> _What the task asks_: Could you return the whole listing exactly?
[[ Records for this task, beginning ]]
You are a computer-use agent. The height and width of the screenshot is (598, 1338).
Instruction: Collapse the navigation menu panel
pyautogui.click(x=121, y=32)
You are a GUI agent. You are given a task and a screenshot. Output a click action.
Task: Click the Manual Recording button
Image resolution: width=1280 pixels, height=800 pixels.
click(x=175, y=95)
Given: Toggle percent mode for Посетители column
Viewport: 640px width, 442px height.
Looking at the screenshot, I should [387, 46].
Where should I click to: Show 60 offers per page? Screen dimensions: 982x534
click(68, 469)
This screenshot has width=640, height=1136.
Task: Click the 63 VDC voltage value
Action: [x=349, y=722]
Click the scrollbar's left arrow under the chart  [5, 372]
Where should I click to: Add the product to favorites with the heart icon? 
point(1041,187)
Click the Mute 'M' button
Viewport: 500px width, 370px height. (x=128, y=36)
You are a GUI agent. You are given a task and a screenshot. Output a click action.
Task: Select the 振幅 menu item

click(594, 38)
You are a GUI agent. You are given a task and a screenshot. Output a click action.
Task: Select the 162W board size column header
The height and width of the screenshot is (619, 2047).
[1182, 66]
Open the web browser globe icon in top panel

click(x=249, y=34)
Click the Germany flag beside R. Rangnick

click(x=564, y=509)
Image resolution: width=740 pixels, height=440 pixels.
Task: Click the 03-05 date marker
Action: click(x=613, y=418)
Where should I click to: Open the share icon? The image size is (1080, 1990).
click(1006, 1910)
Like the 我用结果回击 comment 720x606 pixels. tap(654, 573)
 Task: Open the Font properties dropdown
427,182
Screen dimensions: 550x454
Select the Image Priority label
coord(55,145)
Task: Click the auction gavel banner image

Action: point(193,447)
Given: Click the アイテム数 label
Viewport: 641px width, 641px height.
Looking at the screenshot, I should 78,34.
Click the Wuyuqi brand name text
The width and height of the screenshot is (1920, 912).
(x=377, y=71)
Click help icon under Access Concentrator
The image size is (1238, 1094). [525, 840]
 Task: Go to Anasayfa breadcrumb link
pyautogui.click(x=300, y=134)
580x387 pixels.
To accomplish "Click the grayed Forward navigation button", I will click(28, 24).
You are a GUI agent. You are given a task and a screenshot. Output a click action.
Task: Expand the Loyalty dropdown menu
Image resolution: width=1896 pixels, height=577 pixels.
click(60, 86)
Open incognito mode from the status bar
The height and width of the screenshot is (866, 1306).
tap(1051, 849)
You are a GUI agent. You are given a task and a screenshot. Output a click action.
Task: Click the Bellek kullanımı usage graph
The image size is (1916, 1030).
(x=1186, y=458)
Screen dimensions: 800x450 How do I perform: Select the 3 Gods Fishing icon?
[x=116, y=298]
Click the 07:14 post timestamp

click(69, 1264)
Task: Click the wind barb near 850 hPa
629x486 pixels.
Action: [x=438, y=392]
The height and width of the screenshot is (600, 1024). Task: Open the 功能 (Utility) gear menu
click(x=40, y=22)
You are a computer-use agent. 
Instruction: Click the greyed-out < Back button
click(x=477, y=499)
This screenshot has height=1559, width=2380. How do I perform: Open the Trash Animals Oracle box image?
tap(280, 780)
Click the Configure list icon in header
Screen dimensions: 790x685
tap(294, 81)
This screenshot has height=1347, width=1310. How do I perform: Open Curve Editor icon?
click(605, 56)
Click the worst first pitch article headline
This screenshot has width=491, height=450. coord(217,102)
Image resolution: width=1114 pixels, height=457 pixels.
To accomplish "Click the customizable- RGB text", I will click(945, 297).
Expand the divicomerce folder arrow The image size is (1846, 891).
[[ Records for this task, end ]]
> _Answer box_:
You are a computer-use agent. The height and width of the screenshot is (598, 1338).
Instruction: Collapse the navigation menu panel
pyautogui.click(x=121, y=32)
You are a GUI agent. You are given a task and a screenshot. Output a click action.
Task: Click the Manual Recording button
Image resolution: width=1280 pixels, height=800 pixels.
click(x=175, y=95)
Given: Toggle percent mode for Посетители column
Viewport: 640px width, 442px height.
Looking at the screenshot, I should [387, 46].
Where should I click to: Show 60 offers per page? Screen dimensions: 982x534
click(68, 469)
This screenshot has width=640, height=1136.
Task: Click the 63 VDC voltage value
Action: [x=349, y=722]
Click the scrollbar's left arrow under the chart  [5, 372]
Where should I click to: Add the product to favorites with the heart icon? 
point(1041,187)
Click the Mute 'M' button
Viewport: 500px width, 370px height. (x=128, y=36)
You are a GUI agent. You are given a task and a screenshot. Output a click action.
Task: Select the 振幅 menu item

click(594, 38)
You are a GUI agent. You are given a task and a screenshot. Output a click action.
Task: Select the 162W board size column header
The height and width of the screenshot is (619, 2047).
[1182, 66]
Open the web browser globe icon in top panel

click(x=249, y=34)
Click the Germany flag beside R. Rangnick

click(x=564, y=509)
Image resolution: width=740 pixels, height=440 pixels.
Task: Click the 03-05 date marker
Action: click(x=613, y=418)
Where should I click to: Open the share icon? The image size is (1080, 1990).
click(1006, 1910)
Like the 我用结果回击 comment 720x606 pixels. tap(654, 573)
 Task: Open the Font properties dropdown
427,182
Screen dimensions: 550x454
Select the Image Priority label
coord(55,145)
Task: Click the auction gavel banner image

Action: point(193,447)
Given: Click the アイテム数 label
Viewport: 641px width, 641px height.
Looking at the screenshot, I should 78,34.
Click the Wuyuqi brand name text
The width and height of the screenshot is (1920, 912).
(x=377, y=71)
Click help icon under Access Concentrator
The image size is (1238, 1094). [525, 840]
 Task: Go to Anasayfa breadcrumb link
pyautogui.click(x=300, y=134)
580x387 pixels.
To accomplish "Click the grayed Forward navigation button", I will click(28, 24).
You are a GUI agent. You are given a task and a screenshot. Output a click action.
Task: Expand the Loyalty dropdown menu
Image resolution: width=1896 pixels, height=577 pixels.
click(60, 86)
Open incognito mode from the status bar
The height and width of the screenshot is (866, 1306).
tap(1051, 849)
You are a GUI agent. You are given a task and a screenshot. Output a click action.
Task: Click the Bellek kullanımı usage graph
The image size is (1916, 1030).
(x=1186, y=458)
Screen dimensions: 800x450 How do I perform: Select the 3 Gods Fishing icon?
[x=116, y=298]
Click the 07:14 post timestamp

click(69, 1264)
Task: Click the wind barb near 850 hPa
629x486 pixels.
Action: [x=438, y=392]
The height and width of the screenshot is (600, 1024). Task: Open the 功能 (Utility) gear menu
click(x=40, y=22)
You are a computer-use agent. 
Instruction: Click the greyed-out < Back button
click(x=477, y=499)
This screenshot has height=1559, width=2380. How do I perform: Open the Trash Animals Oracle box image?
tap(280, 780)
Click the Configure list icon in header
Screen dimensions: 790x685
tap(294, 81)
This screenshot has height=1347, width=1310. How do I perform: Open Curve Editor icon?
click(605, 56)
Click the worst first pitch article headline
This screenshot has width=491, height=450. coord(217,102)
Image resolution: width=1114 pixels, height=457 pixels.
To accomplish "Click the customizable- RGB text", I will click(945, 297).
Expand the divicomerce folder arrow The image size is (1846, 891).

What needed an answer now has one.